Rent increases for small flats as luxury rents fall
The rental sector is often a reliable barometer of general market sentiment due to the high turnover of property and applicants’ ability to react quickly to changing economic conditions.
In 2016, as stamp duty changes and economic uncertainty impacted sentiment, stock levels of Prime Central London rental property saw a marked increase with vendors deferring sales in a softer market. Over the last three months, 22,045 properties have been available for let, according to industry website Lonres, with a 25.4% annual increase in available stock.
Naomi Heaton, CEO of London Central Portfolio, said:
“With a greater level of availability, tenants can shop around and are increasingly attracted to newly refurbished properties (new-lets). They are also very budget conscious and look for good value. They will therefore opt for small units and prioritise location over size to get what they want. This is resulting in a resilient performance for the mainstream sector where rents average under £1,000 per week.”
The latest lettings audit from LCP, who specialise in this sector, reflected a robust 3% uplift over forecast rents for new-lets in 2016. One bedroom properties showed the strongest annual performance with a 4% uplift. Over the last three months, one bedroom properties performed particularly positively with void periods reached an 18 month low of 17 days and rents achieving 8% over forecast.
Reflecting tenants’ desire for newly refurbished properties and the opportunity for choice in the current market, re-lets (older properties being let to new tenants) showed a weaker picture, with a 1.6% fall in rents in 2016. However, the slowdown in the re-let market was compensated by renewal increases for tenants in situ. Average rental growth was 1.3% in the last quarter with landlords often able to achieve contractual rental increases in excess of that which can be achieved in the open market.
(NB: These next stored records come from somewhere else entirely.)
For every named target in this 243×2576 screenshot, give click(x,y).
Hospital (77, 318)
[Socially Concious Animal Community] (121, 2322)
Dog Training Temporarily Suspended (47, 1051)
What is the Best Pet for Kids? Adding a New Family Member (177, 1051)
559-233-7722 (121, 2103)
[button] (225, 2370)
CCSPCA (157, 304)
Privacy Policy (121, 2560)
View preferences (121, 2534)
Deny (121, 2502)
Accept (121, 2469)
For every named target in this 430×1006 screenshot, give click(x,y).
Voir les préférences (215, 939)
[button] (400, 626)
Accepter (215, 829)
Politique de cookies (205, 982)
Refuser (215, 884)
Larger units, on the other hand, have been more impacted by the increased level of stock and tenant budget cuts, as corporates tighten their belts in the face of global instability. Over the year, LCP has reported void periods for two bedroom units in the mainstream sector increasing by 24%, with rents at re-let falling 2.2%.
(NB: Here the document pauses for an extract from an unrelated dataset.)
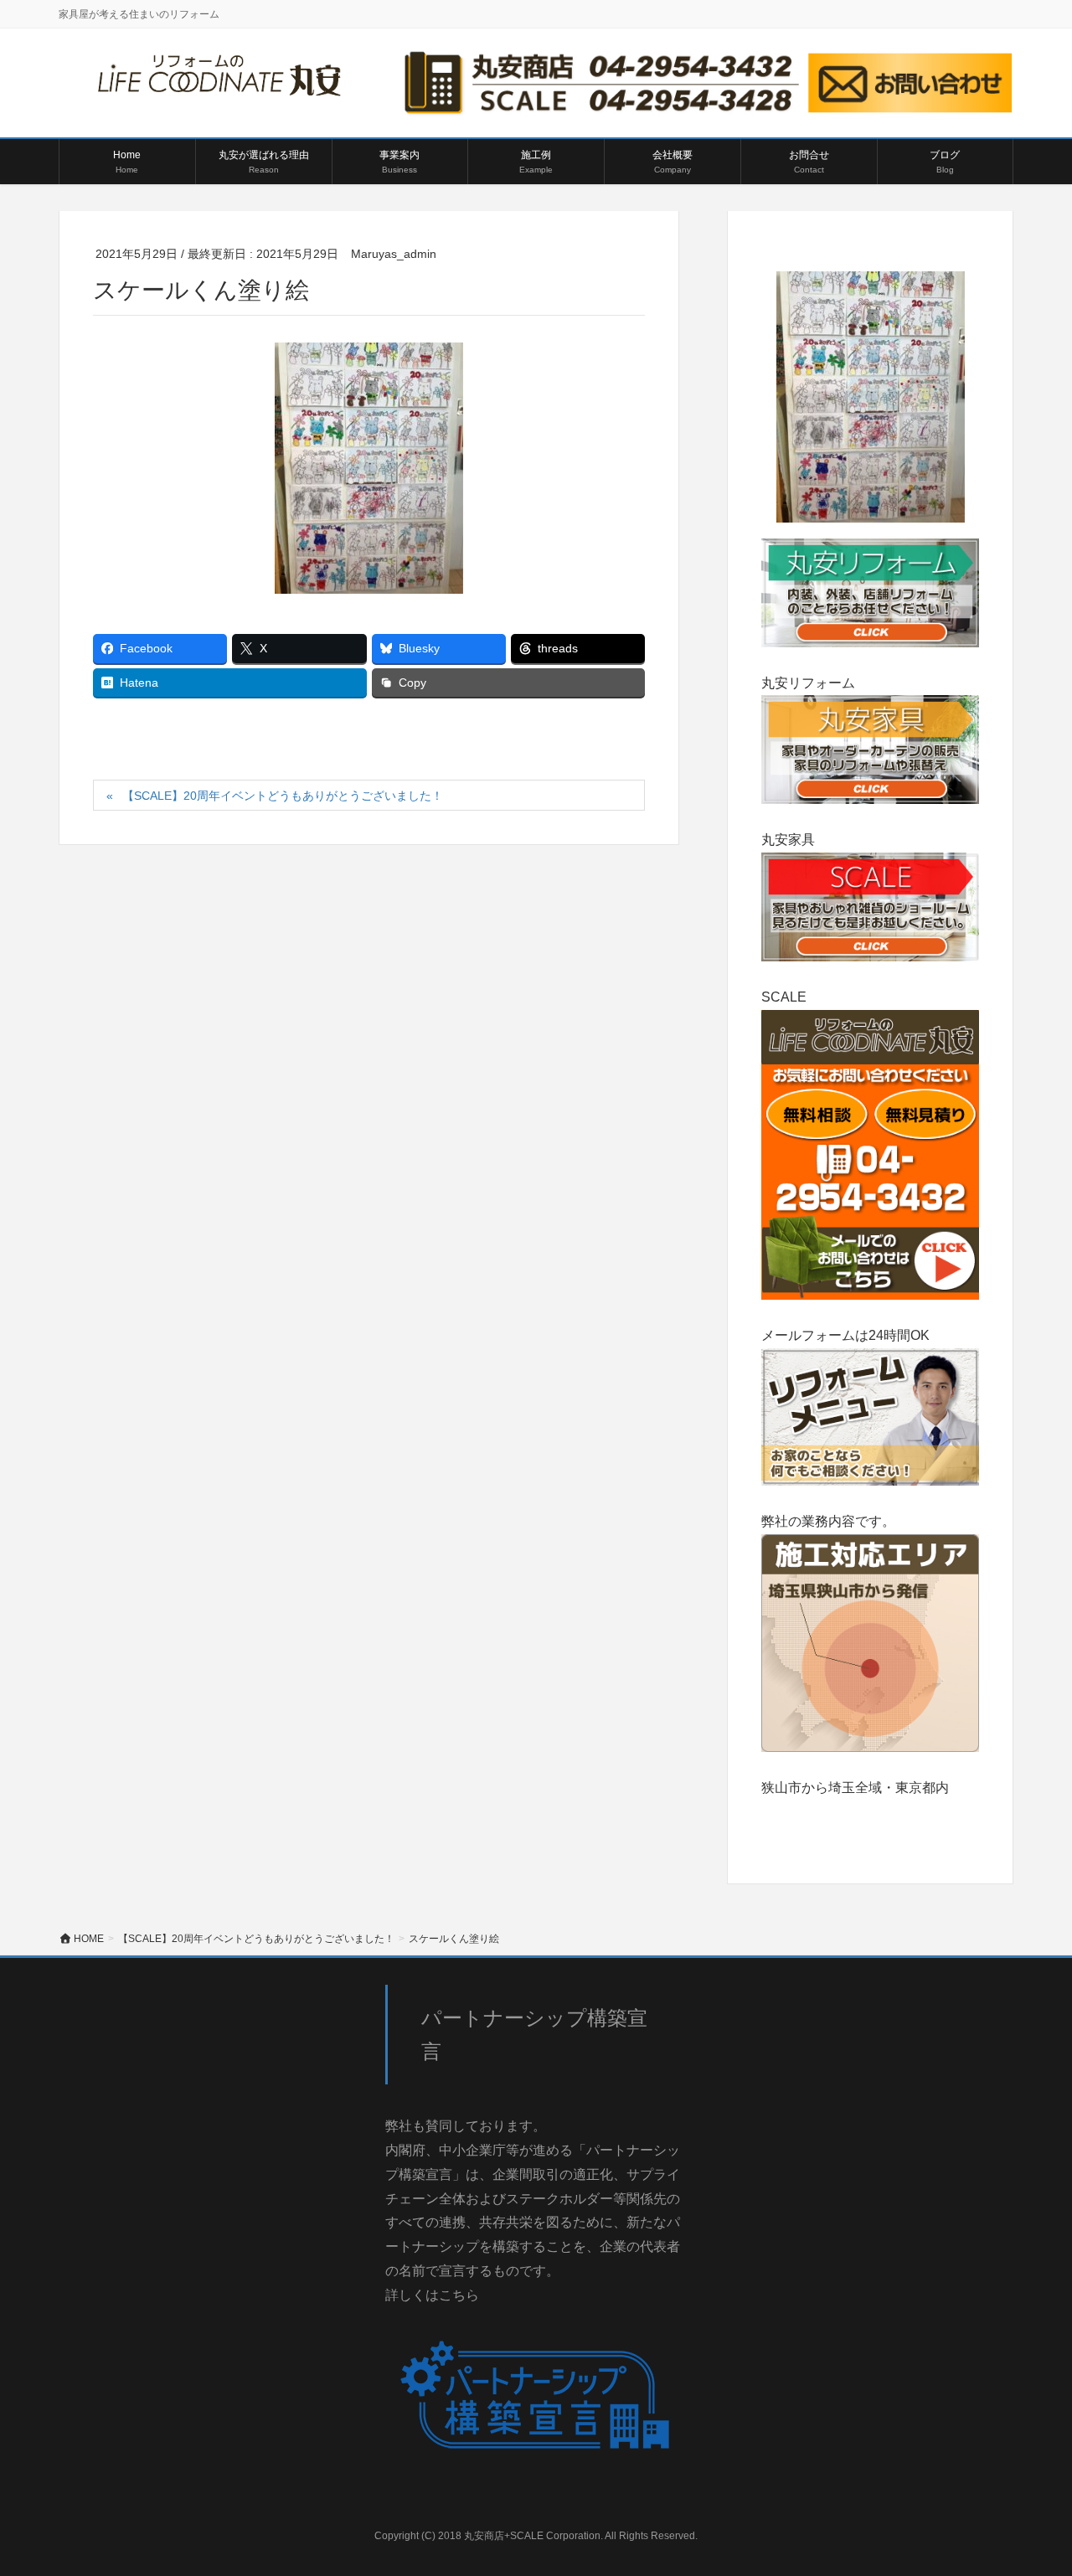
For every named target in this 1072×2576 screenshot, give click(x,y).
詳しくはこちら (432, 2295)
More expensive units, demanding rents of over £1,000 per week, are reported to have seen significantly more price suppression. According to Knight Frank, rental growth in the price bracket £1,000pw – £1,500pw has fallen by 8.1% and over £1,500pw by 6.5% in 2016.
Naomi said:
“In much the same way as the sales market, we have seen fragmentation of the lettings market in 2016, according to price. Demonstrating a market dynamic which was conspicuous during the credit crunch, the uncertain economic outlook has resulted in tighter tenant budgets, putting a downward pressure on rents in the luxury rental sector, where rents are over £1,000pw. This has been compounded by increased numbers of properties to rent as owners defer sales in a softer market.
“In contrast, the mainstream market has continued to put in a positive performance, being far more accessible to the wider tenant pool. However, landlords still need to ensure their properties remain immaculate to stand out from increasing competition and to meet the demands of today’s tenants.
“In 2017, it is possible that the rental market as a whole will see some upward pressure in rents as landlords seek to recoup the increased entry and running cost due to the additional rate stamp duty and the forthcoming reduction in mortgage interest relief. Stock, however, is likely to remain high which may well curtail the level of rental increases achievable.”